> [Task] Could you lay out the records below as a JSON list of strings, one string per line, from the line with "This screenshot has height=460, width=619." through the end of the records? Skip blank lines and leave the pictures out.

[Stored data]
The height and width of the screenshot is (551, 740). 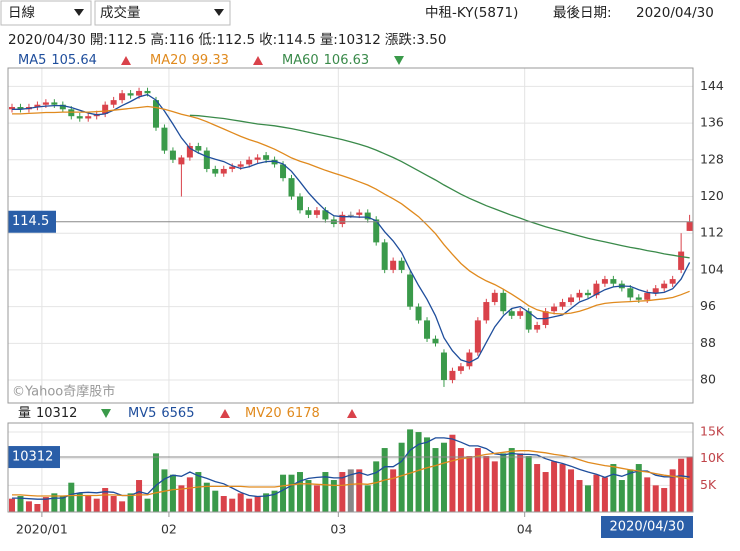 What do you see at coordinates (525, 530) in the screenshot?
I see `x-tick-label: 04` at bounding box center [525, 530].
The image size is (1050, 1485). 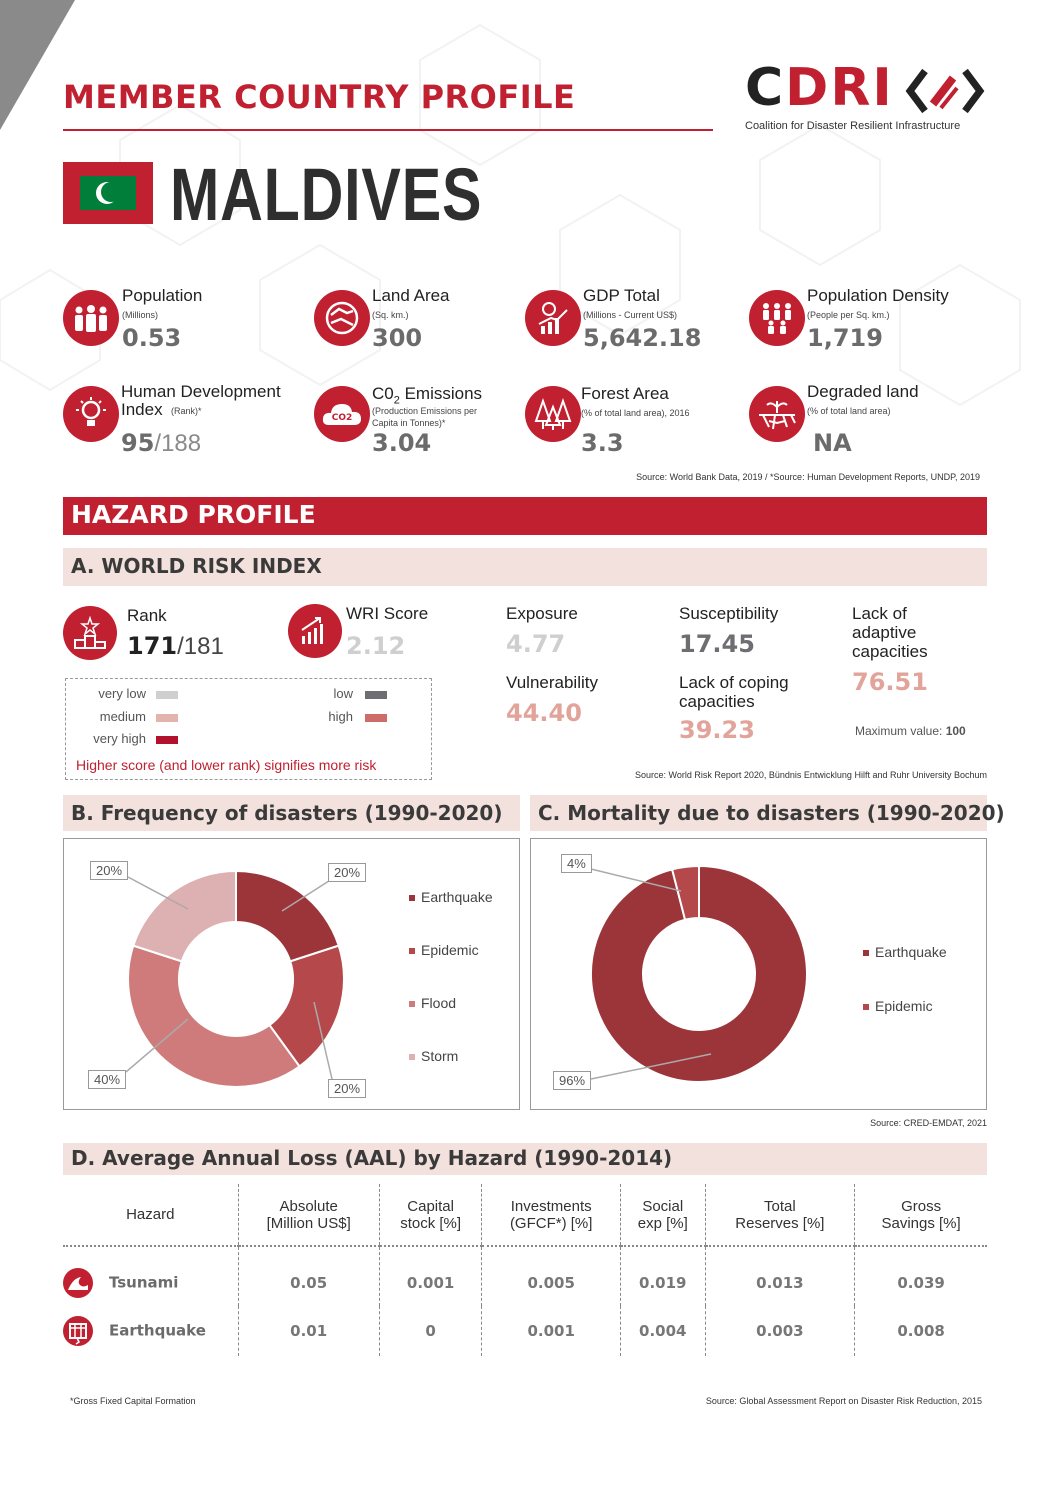 I want to click on aal-cell: 0.01, so click(x=308, y=1331).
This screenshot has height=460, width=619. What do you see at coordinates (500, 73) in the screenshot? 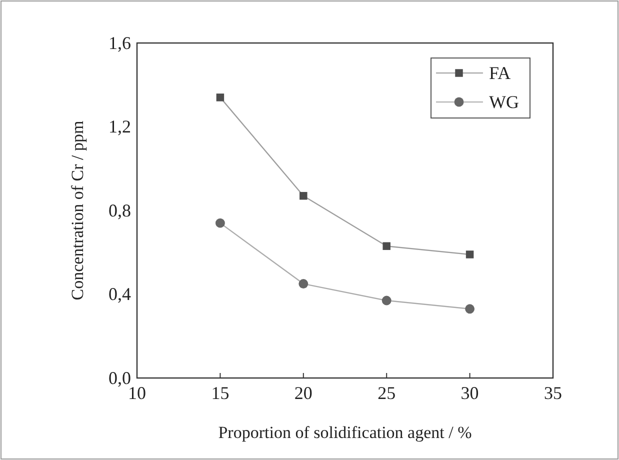
I see `legend-label: FA` at bounding box center [500, 73].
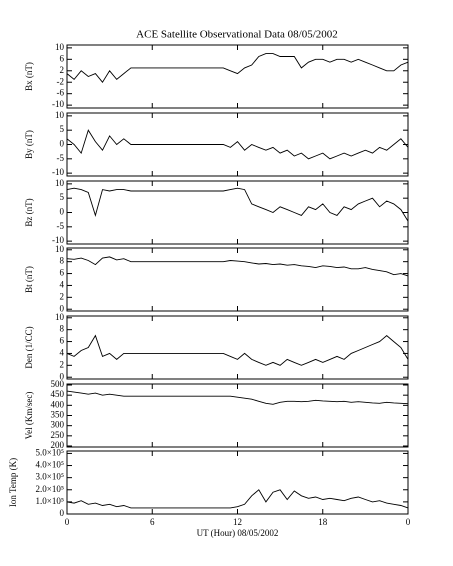 This screenshot has height=566, width=453. I want to click on y-axis-label: Bx (nT), so click(29, 76).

> [Answer to this exercise]
[
  "This screenshot has height=460, width=619. What do you see at coordinates (500, 73) in the screenshot? ",
  "I see `legend-label: FA` at bounding box center [500, 73].",
  " This screenshot has height=566, width=453. I want to click on y-axis-label: Bx (nT), so click(29, 76)."
]